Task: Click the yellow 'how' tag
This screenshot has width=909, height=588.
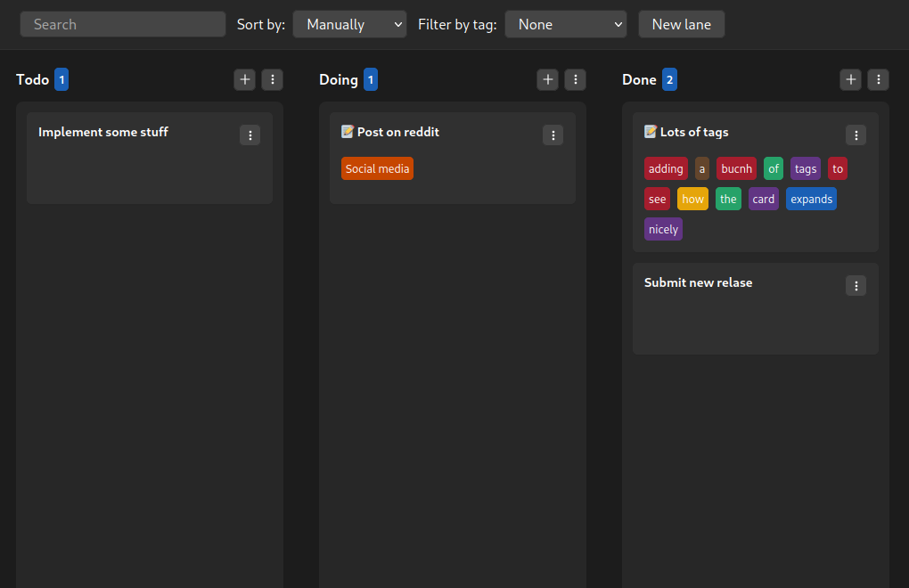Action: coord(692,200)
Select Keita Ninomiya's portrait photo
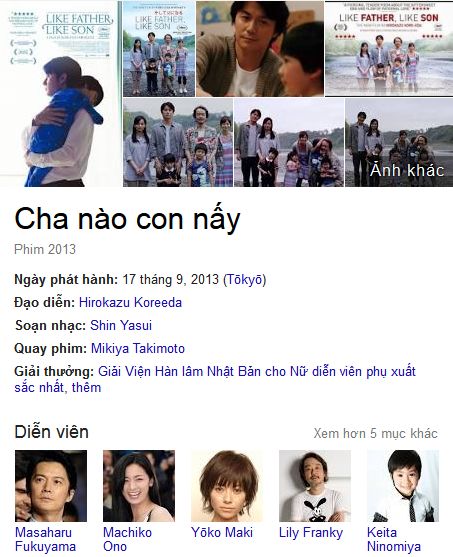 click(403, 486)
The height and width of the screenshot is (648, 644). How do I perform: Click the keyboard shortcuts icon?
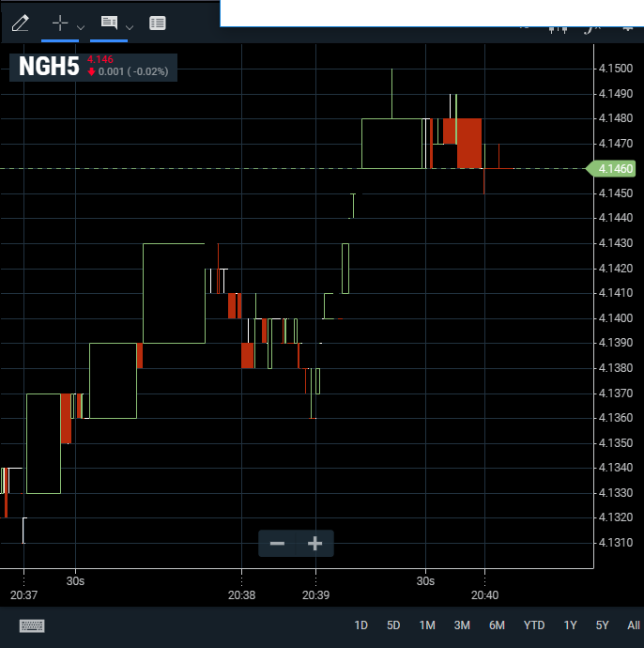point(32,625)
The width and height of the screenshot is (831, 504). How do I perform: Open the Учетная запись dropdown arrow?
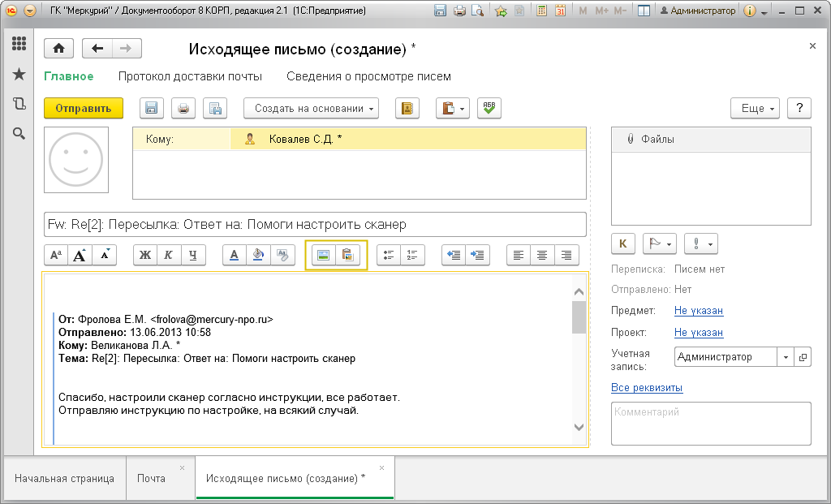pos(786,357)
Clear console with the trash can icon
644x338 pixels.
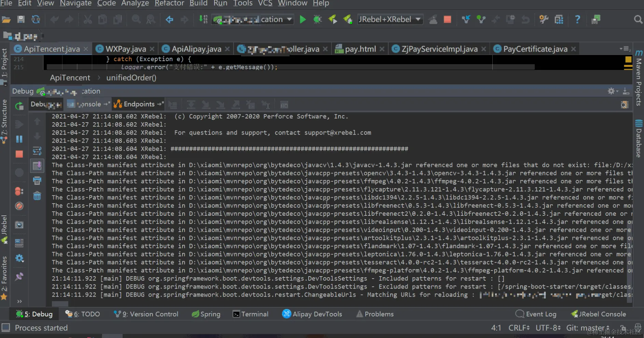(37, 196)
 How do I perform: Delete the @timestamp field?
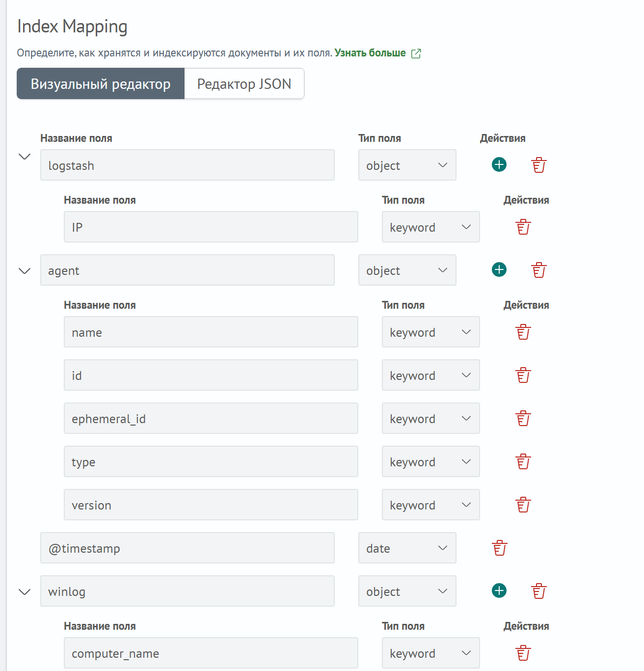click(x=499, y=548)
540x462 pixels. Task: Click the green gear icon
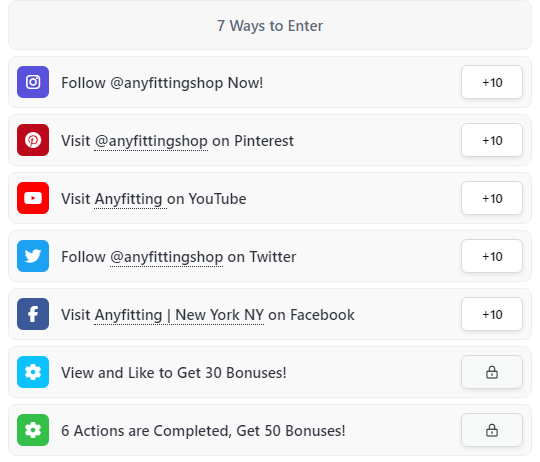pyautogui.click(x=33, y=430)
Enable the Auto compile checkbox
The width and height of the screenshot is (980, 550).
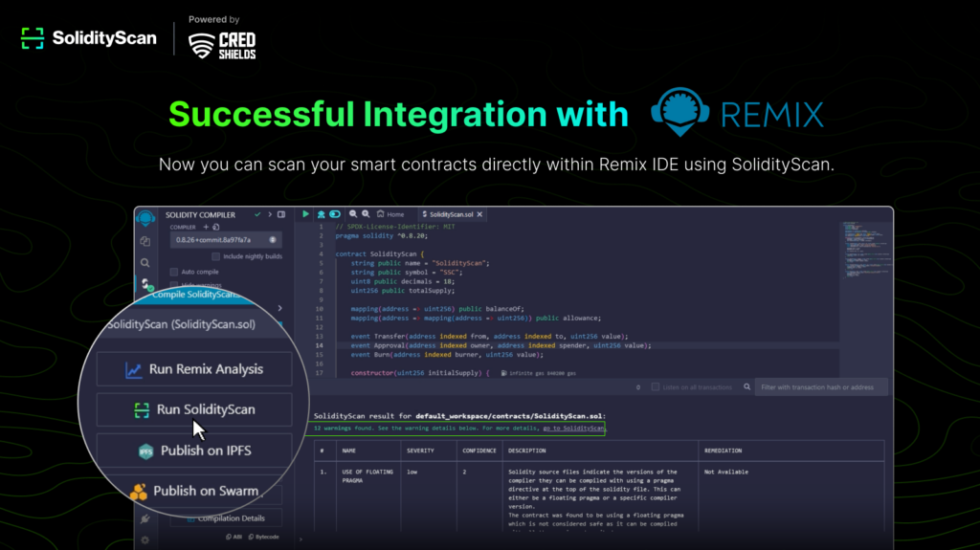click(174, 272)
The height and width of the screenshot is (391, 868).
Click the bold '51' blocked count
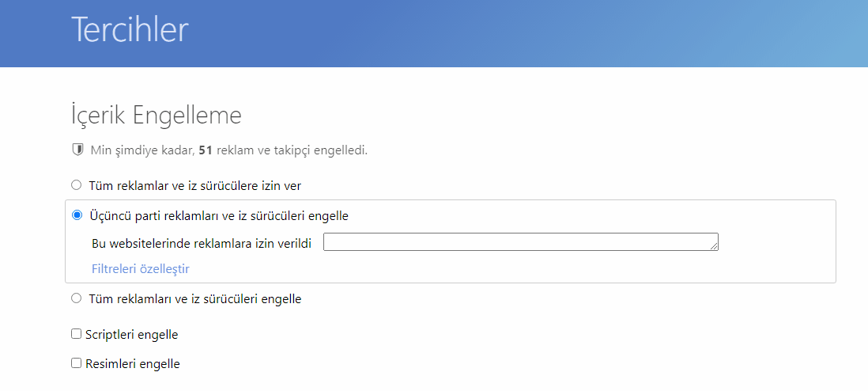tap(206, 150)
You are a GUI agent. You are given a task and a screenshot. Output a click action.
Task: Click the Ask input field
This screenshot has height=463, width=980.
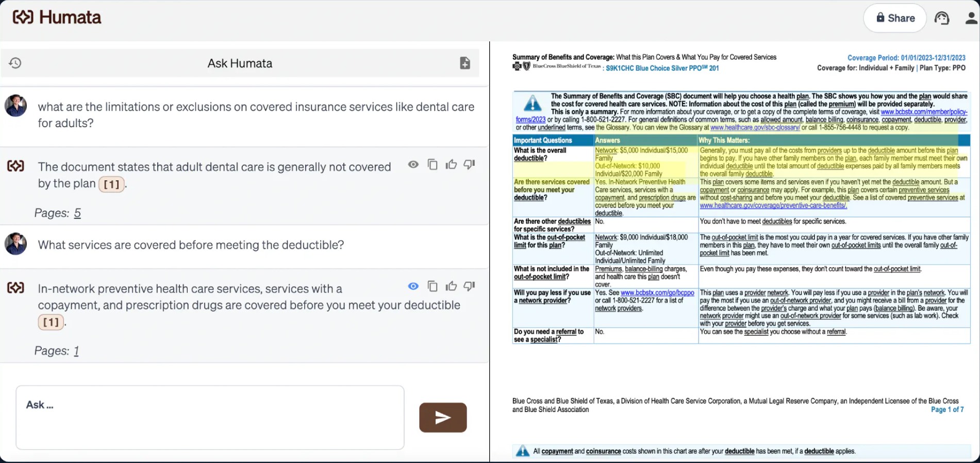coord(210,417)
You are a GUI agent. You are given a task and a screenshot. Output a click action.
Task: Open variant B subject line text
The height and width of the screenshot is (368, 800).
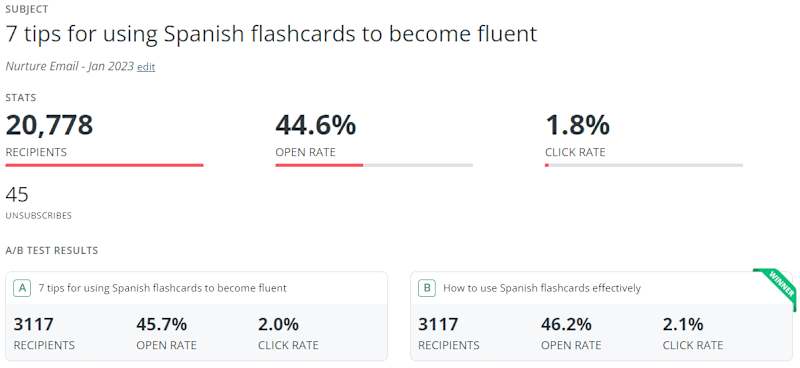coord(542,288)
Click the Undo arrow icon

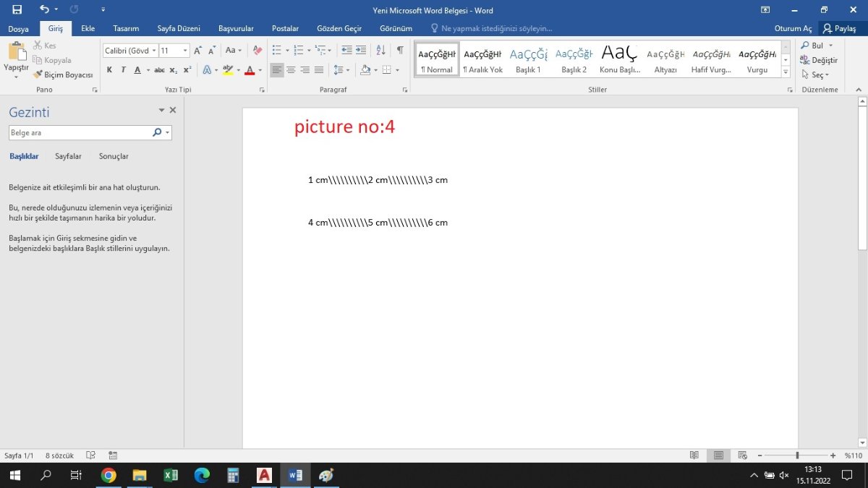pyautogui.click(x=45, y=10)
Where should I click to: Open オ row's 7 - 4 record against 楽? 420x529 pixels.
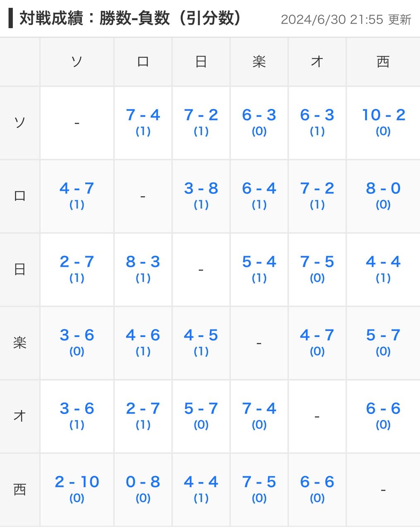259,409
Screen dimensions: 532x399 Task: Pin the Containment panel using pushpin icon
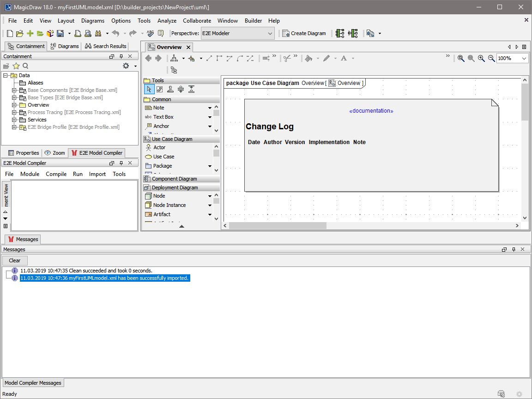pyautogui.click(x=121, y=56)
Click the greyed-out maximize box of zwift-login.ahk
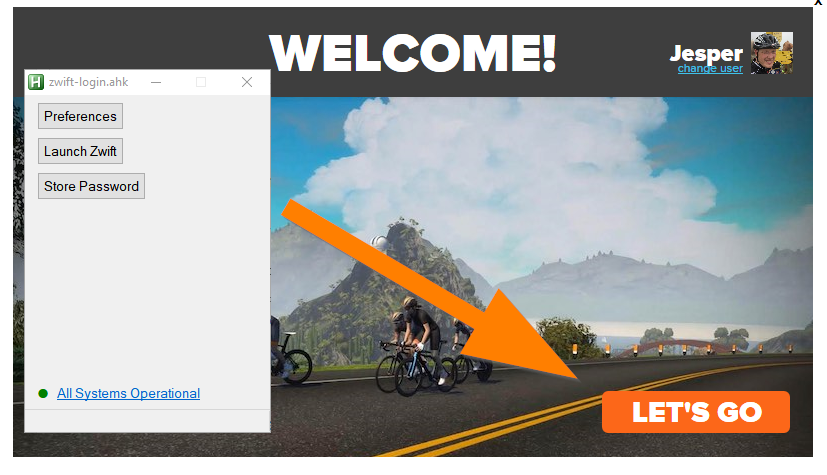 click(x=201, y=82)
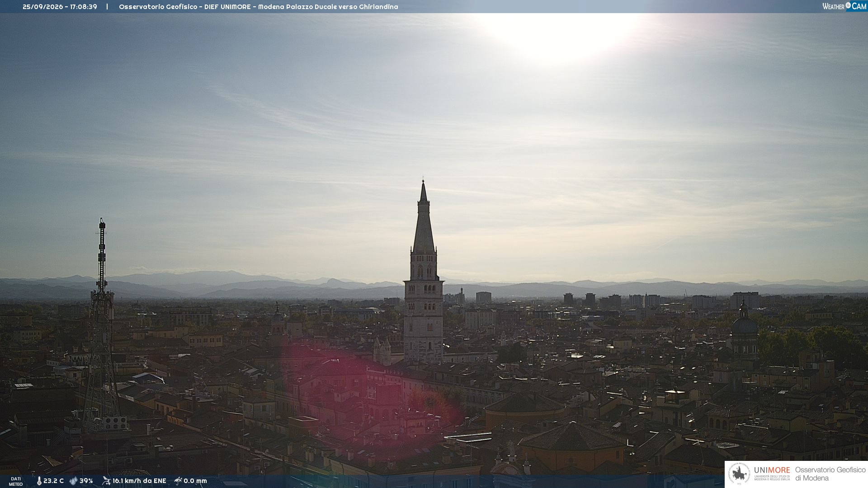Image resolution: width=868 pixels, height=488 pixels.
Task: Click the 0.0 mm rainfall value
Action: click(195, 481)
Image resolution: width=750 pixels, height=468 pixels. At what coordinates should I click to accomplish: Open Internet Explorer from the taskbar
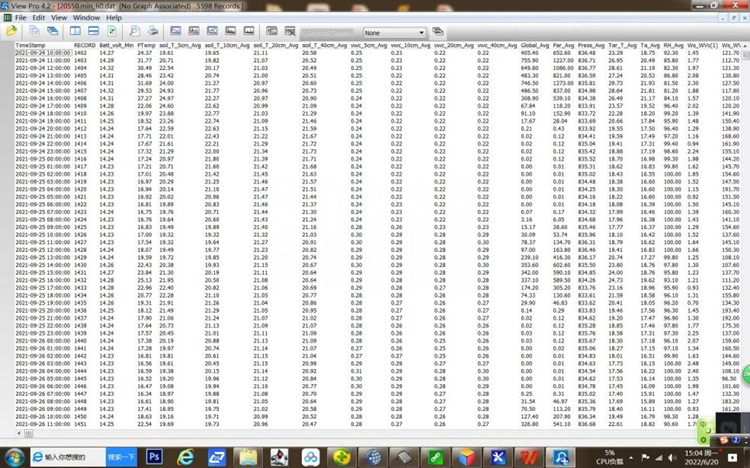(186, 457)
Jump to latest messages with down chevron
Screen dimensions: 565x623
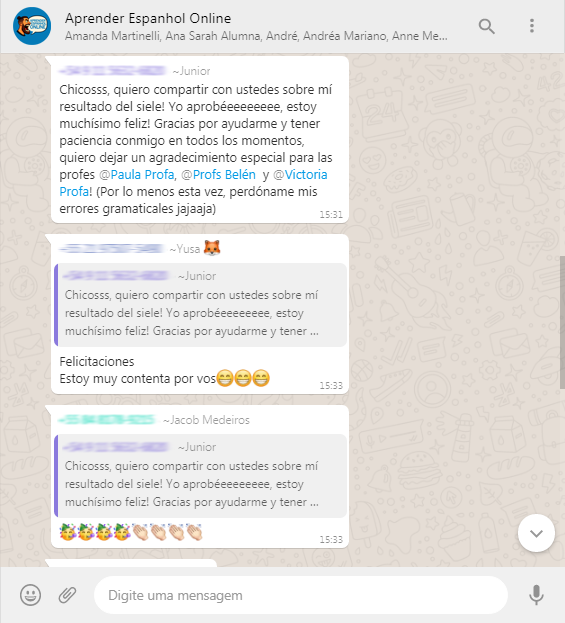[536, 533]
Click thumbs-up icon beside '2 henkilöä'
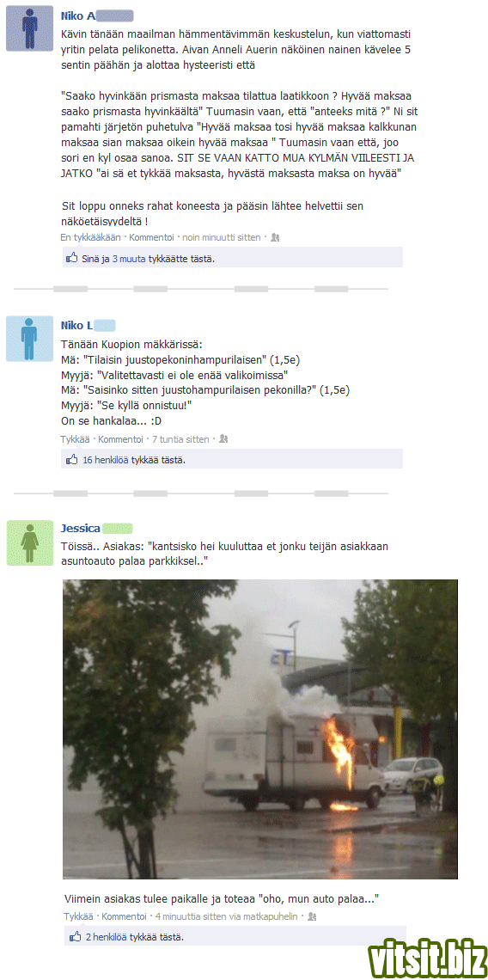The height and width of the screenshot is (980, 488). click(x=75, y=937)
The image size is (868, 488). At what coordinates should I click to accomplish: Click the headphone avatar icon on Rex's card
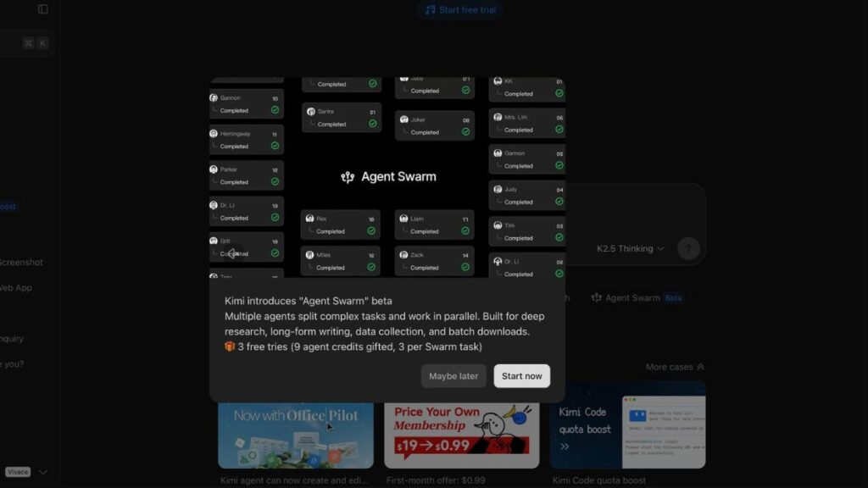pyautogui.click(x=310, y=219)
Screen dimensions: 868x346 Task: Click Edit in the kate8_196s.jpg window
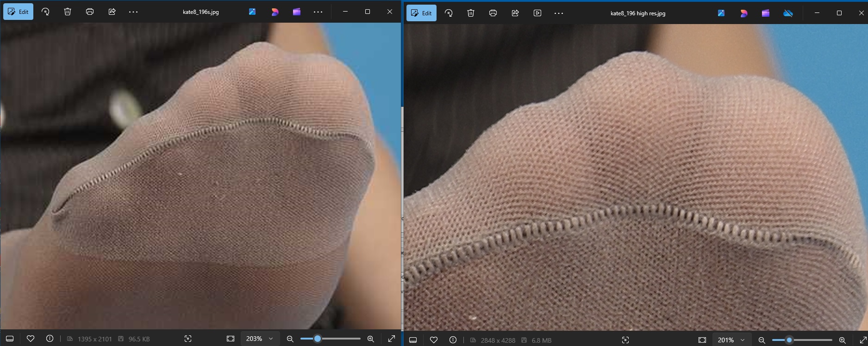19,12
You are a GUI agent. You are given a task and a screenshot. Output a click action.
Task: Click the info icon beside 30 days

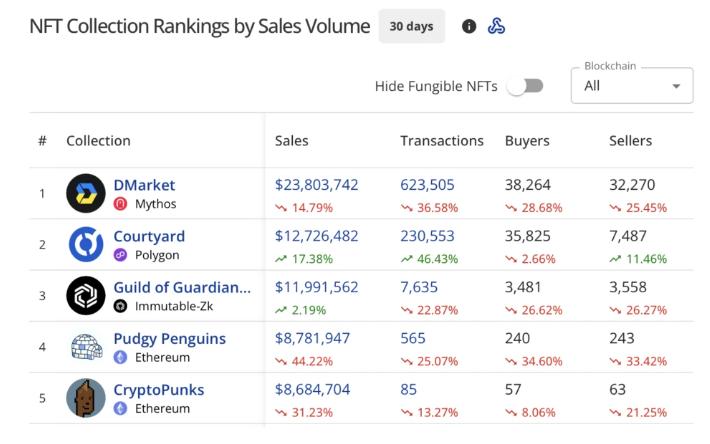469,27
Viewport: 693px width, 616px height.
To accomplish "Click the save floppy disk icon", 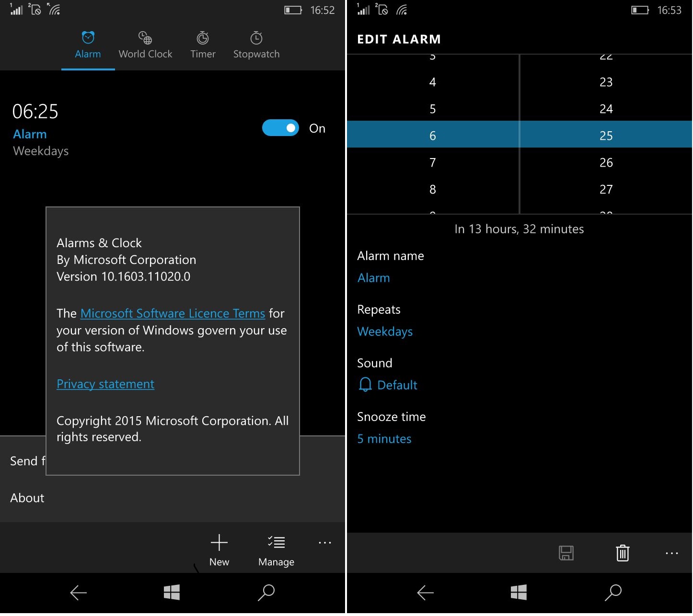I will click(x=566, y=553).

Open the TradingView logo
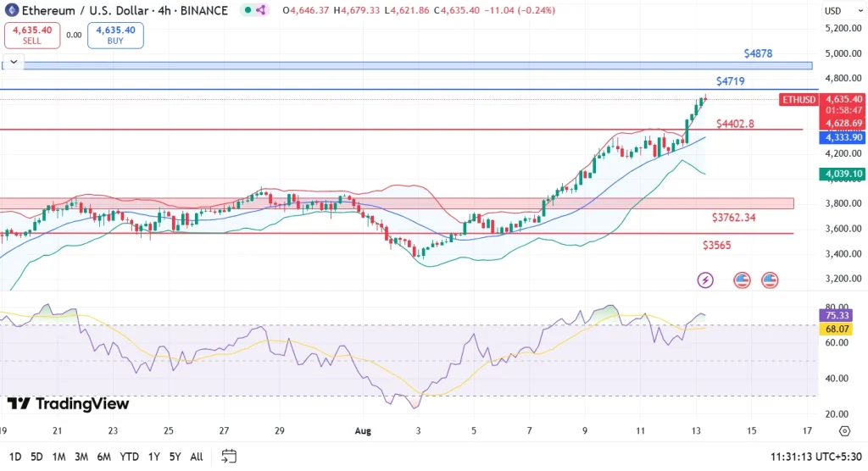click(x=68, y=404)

□ □ □ □ □ □ □

What is required — Which lines of the records contain the word "with"? Copy each of them.

Result —
Clear console with the trash can icon
Jump to latest messages with down chevron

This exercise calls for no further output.